• What needs to be done: Give the lines below as a JSON list of strings, one string per line, omitting blank lines.

• Records shown:
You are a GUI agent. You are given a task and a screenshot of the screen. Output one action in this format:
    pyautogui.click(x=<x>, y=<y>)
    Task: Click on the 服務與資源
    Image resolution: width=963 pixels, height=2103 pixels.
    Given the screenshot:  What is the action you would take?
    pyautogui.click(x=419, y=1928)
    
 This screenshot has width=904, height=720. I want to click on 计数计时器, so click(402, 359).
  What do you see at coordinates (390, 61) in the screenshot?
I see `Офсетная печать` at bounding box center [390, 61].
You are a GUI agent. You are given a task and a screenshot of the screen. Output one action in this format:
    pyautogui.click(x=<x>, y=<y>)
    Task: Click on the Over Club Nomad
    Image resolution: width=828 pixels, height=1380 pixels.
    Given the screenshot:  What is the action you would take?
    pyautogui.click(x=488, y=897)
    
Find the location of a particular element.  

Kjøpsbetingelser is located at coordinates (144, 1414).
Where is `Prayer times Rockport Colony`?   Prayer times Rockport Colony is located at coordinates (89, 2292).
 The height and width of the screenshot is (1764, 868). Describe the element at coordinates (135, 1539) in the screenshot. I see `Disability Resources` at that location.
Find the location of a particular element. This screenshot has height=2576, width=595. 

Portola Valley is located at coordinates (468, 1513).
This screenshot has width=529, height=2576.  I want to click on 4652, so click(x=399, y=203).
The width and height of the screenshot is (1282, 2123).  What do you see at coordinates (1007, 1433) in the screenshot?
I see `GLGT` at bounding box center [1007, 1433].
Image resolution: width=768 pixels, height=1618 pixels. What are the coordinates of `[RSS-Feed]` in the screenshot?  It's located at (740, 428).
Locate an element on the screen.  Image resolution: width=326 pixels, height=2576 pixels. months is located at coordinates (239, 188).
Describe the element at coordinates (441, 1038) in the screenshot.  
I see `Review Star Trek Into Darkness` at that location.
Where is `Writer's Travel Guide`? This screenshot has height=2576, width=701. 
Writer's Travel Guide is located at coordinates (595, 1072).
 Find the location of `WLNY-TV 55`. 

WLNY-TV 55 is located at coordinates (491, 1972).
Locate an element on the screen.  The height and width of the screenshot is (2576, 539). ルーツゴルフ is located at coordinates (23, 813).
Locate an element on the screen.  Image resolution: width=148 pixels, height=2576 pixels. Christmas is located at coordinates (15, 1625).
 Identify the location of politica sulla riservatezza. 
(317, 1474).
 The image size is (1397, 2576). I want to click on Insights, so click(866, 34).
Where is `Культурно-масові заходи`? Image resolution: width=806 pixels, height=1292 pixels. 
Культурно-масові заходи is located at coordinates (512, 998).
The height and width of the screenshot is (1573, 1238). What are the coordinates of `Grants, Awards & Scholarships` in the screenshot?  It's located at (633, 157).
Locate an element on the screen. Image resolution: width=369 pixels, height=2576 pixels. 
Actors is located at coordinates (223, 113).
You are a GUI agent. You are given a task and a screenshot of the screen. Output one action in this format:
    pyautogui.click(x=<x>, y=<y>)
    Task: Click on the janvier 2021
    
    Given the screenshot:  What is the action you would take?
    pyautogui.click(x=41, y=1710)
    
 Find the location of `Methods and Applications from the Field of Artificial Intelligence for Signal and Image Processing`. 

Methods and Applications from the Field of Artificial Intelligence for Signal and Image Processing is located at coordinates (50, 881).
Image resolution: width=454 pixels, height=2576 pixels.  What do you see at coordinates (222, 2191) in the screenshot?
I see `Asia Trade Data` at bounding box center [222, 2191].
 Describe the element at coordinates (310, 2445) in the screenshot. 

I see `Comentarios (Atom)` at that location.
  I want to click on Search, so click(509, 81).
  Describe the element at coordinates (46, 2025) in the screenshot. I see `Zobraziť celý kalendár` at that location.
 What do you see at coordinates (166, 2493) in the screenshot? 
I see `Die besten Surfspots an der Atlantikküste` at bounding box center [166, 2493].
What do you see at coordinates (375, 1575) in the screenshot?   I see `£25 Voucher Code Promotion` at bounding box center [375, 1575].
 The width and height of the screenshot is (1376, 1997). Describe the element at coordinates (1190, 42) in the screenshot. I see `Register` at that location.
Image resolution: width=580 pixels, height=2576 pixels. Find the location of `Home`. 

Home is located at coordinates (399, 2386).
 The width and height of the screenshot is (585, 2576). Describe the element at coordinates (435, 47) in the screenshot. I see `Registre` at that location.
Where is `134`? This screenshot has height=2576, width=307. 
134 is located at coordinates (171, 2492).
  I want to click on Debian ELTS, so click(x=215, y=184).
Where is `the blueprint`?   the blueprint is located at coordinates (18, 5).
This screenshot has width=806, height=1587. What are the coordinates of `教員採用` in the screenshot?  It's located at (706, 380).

• Response to this task:
[
  "You are a GUI agent. You are given a task and a screenshot of the screen. Output one action in this format:",
  "    pyautogui.click(x=<x>, y=<y>)",
  "    Task: Click on the 服務與資源",
  "    Image resolution: width=963 pixels, height=2103 pixels.",
  "    Given the screenshot:  What is the action you would take?",
  "    pyautogui.click(x=419, y=1928)",
  " This screenshot has width=904, height=720. I want to click on 计数计时器, so click(402, 359).",
  "  What do you see at coordinates (390, 61) in the screenshot?",
  "I see `Офсетная печать` at bounding box center [390, 61].",
  "You are a GUI agent. You are given a task and a screenshot of the screen. Output one action in this format:",
  "    pyautogui.click(x=<x>, y=<y>)",
  "    Task: Click on the Over Club Nomad",
  "    Image resolution: width=828 pixels, height=1380 pixels.",
  "    Given the screenshot:  What is the action you would take?",
  "    pyautogui.click(x=488, y=897)",
  "Find the location of a particular element.  ",
  "Kjøpsbetingelser is located at coordinates (144, 1414).",
  "Where is `Prayer times Rockport Colony`?   Prayer times Rockport Colony is located at coordinates (89, 2292).",
  " The height and width of the screenshot is (1764, 868). Describe the element at coordinates (135, 1539) in the screenshot. I see `Disability Resources` at that location.",
  "Find the location of a particular element. This screenshot has height=2576, width=595. ",
  "Portola Valley is located at coordinates (468, 1513).",
  "This screenshot has width=529, height=2576.  I want to click on 4652, so click(x=399, y=203).",
  "The width and height of the screenshot is (1282, 2123).  What do you see at coordinates (1007, 1433) in the screenshot?",
  "I see `GLGT` at bounding box center [1007, 1433].",
  "Image resolution: width=768 pixels, height=1618 pixels. What are the coordinates of `[RSS-Feed]` in the screenshot?  It's located at (740, 428).",
  "Locate an element on the screen.  Image resolution: width=326 pixels, height=2576 pixels. months is located at coordinates (239, 188).",
  "Describe the element at coordinates (441, 1038) in the screenshot.  ",
  "I see `Review Star Trek Into Darkness` at that location.",
  "Where is `Writer's Travel Guide`? This screenshot has height=2576, width=701. ",
  "Writer's Travel Guide is located at coordinates (595, 1072).",
  " Find the location of `WLNY-TV 55`. ",
  "WLNY-TV 55 is located at coordinates (491, 1972).",
  "Locate an element on the screen.  The height and width of the screenshot is (2576, 539). ルーツゴルフ is located at coordinates (23, 813).",
  "Locate an element on the screen.  Image resolution: width=148 pixels, height=2576 pixels. Christmas is located at coordinates (15, 1625).",
  " Identify the location of politica sulla riservatezza. ",
  "(317, 1474).",
  " The image size is (1397, 2576). I want to click on Insights, so click(866, 34).",
  "Where is `Культурно-масові заходи`? Image resolution: width=806 pixels, height=1292 pixels. ",
  "Культурно-масові заходи is located at coordinates (512, 998).",
  "The height and width of the screenshot is (1573, 1238). What are the coordinates of `Grants, Awards & Scholarships` in the screenshot?  It's located at (633, 157).",
  "Locate an element on the screen. Image resolution: width=369 pixels, height=2576 pixels. ",
  "Actors is located at coordinates (223, 113).",
  "You are a GUI agent. You are given a task and a screenshot of the screen. Output one action in this format:",
  "    pyautogui.click(x=<x>, y=<y>)",
  "    Task: Click on the janvier 2021",
  "    Given the screenshot:  What is the action you would take?",
  "    pyautogui.click(x=41, y=1710)",
  " Find the location of `Methods and Applications from the Field of Artificial Intelligence for Signal and Image Processing`. ",
  "Methods and Applications from the Field of Artificial Intelligence for Signal and Image Processing is located at coordinates (50, 881).",
  "Image resolution: width=454 pixels, height=2576 pixels.  What do you see at coordinates (222, 2191) in the screenshot?",
  "I see `Asia Trade Data` at bounding box center [222, 2191].",
  " Describe the element at coordinates (310, 2445) in the screenshot. ",
  "I see `Comentarios (Atom)` at that location.",
  "  I want to click on Search, so click(509, 81).",
  "  Describe the element at coordinates (46, 2025) in the screenshot. I see `Zobraziť celý kalendár` at that location.",
  " What do you see at coordinates (166, 2493) in the screenshot? ",
  "I see `Die besten Surfspots an der Atlantikküste` at bounding box center [166, 2493].",
  "What do you see at coordinates (375, 1575) in the screenshot?   I see `£25 Voucher Code Promotion` at bounding box center [375, 1575].",
  " The width and height of the screenshot is (1376, 1997). Describe the element at coordinates (1190, 42) in the screenshot. I see `Register` at that location.",
  "Image resolution: width=580 pixels, height=2576 pixels. Find the location of `Home`. ",
  "Home is located at coordinates (399, 2386).",
  " The width and height of the screenshot is (585, 2576). Describe the element at coordinates (435, 47) in the screenshot. I see `Registre` at that location.",
  "Where is `134`? This screenshot has height=2576, width=307. ",
  "134 is located at coordinates (171, 2492).",
  "  I want to click on Debian ELTS, so click(x=215, y=184).",
  "Where is `the blueprint`?   the blueprint is located at coordinates (18, 5).",
  "This screenshot has width=806, height=1587. What are the coordinates of `教員採用` in the screenshot?  It's located at (706, 380)."
]